To start off, Outsource means contract (work) out. Now we know human error is one of the root issues revolving around Data Center outages. That just means its avoidable, yet not preventable and is at the expense of the time of the user and the money of the company. Any mistakes just mean a ton of money going down as a loss. About 70 percent of data center reliability incidents are caused by human error on average based on a study by Uptime Institute, which shows only 15.4 percent of incidents at Google data centers were caused by human error over the past two years.
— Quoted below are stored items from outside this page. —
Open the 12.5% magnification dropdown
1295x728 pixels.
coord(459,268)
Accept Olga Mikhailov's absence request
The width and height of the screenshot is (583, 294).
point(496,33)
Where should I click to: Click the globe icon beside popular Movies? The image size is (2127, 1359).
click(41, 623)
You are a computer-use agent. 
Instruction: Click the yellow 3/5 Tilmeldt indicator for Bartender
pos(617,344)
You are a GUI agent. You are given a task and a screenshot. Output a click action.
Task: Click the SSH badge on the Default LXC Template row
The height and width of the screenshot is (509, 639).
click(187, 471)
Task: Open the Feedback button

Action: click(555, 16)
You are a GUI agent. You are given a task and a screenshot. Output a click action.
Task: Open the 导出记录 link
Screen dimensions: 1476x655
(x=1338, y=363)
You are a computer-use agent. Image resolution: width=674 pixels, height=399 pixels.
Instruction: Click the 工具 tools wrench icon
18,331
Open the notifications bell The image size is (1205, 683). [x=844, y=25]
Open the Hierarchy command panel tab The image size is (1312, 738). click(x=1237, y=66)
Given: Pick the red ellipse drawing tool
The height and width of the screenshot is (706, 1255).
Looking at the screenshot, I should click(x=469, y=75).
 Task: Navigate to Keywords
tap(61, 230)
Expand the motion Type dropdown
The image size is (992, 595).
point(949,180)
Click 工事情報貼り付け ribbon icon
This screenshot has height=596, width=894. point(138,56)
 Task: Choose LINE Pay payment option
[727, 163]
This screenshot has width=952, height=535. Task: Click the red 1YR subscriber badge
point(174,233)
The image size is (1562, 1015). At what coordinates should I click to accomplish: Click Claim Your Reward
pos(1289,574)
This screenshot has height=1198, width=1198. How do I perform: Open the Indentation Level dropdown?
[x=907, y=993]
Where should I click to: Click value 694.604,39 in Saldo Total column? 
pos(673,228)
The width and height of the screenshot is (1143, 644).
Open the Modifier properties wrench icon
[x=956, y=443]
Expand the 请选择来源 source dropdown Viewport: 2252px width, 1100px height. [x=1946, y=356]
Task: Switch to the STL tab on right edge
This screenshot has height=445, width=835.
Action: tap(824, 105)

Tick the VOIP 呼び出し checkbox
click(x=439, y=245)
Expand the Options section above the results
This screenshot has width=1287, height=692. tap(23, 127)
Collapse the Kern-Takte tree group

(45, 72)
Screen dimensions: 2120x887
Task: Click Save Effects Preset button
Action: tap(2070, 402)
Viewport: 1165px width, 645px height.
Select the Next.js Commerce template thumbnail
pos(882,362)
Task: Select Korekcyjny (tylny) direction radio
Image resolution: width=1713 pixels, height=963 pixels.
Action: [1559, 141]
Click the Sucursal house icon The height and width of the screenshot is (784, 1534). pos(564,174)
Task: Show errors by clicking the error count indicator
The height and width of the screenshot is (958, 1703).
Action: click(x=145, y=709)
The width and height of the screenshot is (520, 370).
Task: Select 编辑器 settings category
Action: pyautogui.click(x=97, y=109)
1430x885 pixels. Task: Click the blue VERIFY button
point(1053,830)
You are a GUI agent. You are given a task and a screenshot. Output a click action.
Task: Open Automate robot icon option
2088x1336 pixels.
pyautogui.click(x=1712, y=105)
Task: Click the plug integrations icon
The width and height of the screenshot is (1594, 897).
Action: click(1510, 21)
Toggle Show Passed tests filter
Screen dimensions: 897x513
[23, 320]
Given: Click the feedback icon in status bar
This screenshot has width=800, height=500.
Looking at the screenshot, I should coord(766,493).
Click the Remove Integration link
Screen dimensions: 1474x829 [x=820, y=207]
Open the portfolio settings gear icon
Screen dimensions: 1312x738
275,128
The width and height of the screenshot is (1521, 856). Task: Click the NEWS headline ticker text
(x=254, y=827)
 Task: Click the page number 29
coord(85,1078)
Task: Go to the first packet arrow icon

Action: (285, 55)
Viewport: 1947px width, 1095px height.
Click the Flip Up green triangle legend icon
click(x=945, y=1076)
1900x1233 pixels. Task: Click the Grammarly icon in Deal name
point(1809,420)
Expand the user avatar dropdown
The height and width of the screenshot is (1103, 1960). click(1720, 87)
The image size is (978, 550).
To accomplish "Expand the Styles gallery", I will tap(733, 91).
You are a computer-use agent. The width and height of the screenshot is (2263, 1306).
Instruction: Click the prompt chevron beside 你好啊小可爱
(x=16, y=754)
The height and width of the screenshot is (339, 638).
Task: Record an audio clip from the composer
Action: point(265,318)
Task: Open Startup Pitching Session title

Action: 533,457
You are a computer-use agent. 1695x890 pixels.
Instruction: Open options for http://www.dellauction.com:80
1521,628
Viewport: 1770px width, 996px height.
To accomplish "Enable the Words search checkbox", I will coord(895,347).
To bring this in terms of Google, we can't. Why? Because they go to the experts, the one percent. Now this one percent is not like the one percent you may find in places like Occupy Wall Street. These are, in Joe Kava, Google’s top data center operations exec, words, " highly qualified people, they are systems thinkers,” he said. “They understand how systems interact and how they work together”.  In fact, very few Googlers are even allowed to visit the company's data centers in the first place which in numerical terms can be less than one percent. The only time someone does get in there is when there is some specific business reason to be there, thus no one is there without a cause or plausible need, ever. Those responsible for the data center handling and operations work along with those who build and design the facilities. This allows consistent feedback and ideas being transferred between the teams, and thus each time a new data center is made, it's better than the previous one.  

     


The reason that Google doesn't outsource is pretty simple. The industry deals with the contractor who hands over the details based on design, the drawings and blueprints, manuals and so on to data center operators. Now the operator usually is not employed by the owner, but instead outsourced to the lowest bidder. This results in the owner having no actual control over the quality of service available nor the assurance that if something goes wrong, the operators will actually do something about it.